- **Goal of the exercise**
In the concert program notes below, copy word for word everything from "Georges Bizet (1838-75)" down to "classical music.".

>> Begin Passage shown

Program Notes
- Fall Concert
"DMCO Goes Solo"
L'Arlésienne Suite No. 1 (1872)
Georges Bizet (1838-75)
Best known as the composer of the opera Carmen, Georges Bizet
(1838-1875) was considered a child prodigy, entering the National Conservatory
in Paris at age nine. An early death cut short his promising career, but the
music he left is tuneful, approachable, and among the most frequently programmed
classical music.
Bizet was born in Paris, the son of amateur musicians. He was able to read
and write music at age four, and after his enrollment at the National
Conservatory, he earned a series of prizes for music theory, organ, piano, and
composition. His Symphony in C, written at age seventeen while he was still a
student at the conservatory, is considered a masterwork.
The incidental music to Alphonse Daudet's play L'Arlésienne (The Girl
from Arles) was composed in 1872. The play was a failure, with critics
complaining that there were "too many overtures." In other words,
Bizet's music overpowered the drama. Fortunately, Bizet rescued some of the best
music and assembled L'Arlésienne Suite No. 1, which has four movements:
- Prelude. Bizet borrows the French Christmas carol "The March of the
Kings" and offers it several ways: the strings, woodwinds and horns
open with a vigorous rendition; then the woodwinds alone play it as a quiet
chorale. The full orchestra with percussion and brass follows, presenting
the melody as a storm at sea, with rising and falling dynamics and a rolling
chromatic underpinning. Cello, horn and bassoon then offer the theme with
gently loping rhythms, and the final variant is a return to full orchestra
with military flourish. Bizet ends the movement with a second melody
featuring the saxophone, its first appearance in the standard orchestral
repertoire following its invention in 1844 by the fiery Belgian instrument
maker, Adolphe Sax.

>> End Passage shown
>> Begin Given data

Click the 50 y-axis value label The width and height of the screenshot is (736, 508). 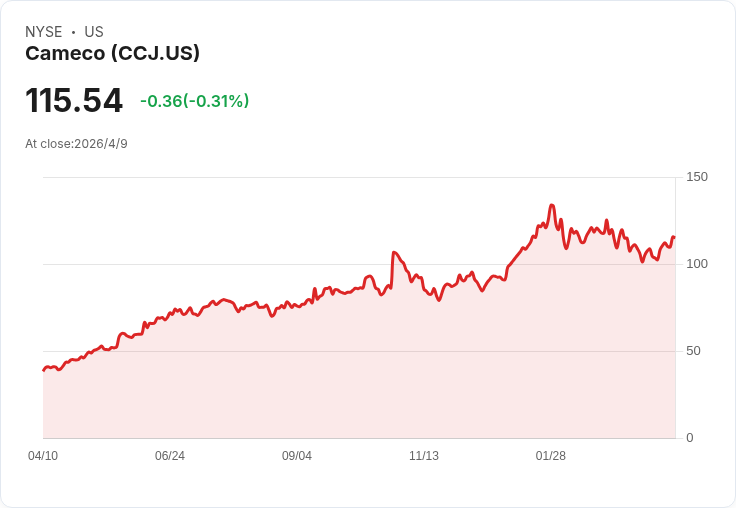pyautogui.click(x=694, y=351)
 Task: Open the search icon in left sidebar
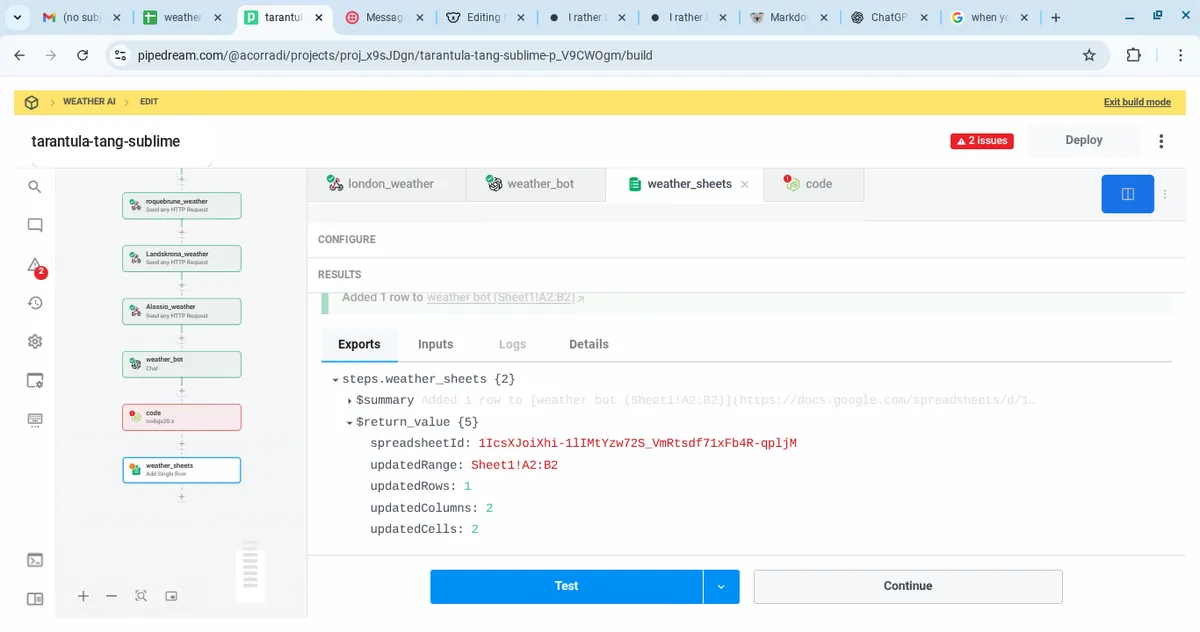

>> End Given data

- **Answer to this problem**
Georges Bizet (1838-75)
Best known as the composer of the opera Carmen, Georges Bizet
(1838-1875) was considered a child prodigy, entering the National Conservatory
in Paris at age nine. An early death cut short his promising career, but the
music he left is tuneful, approachable, and among the most frequently programmed
classical music.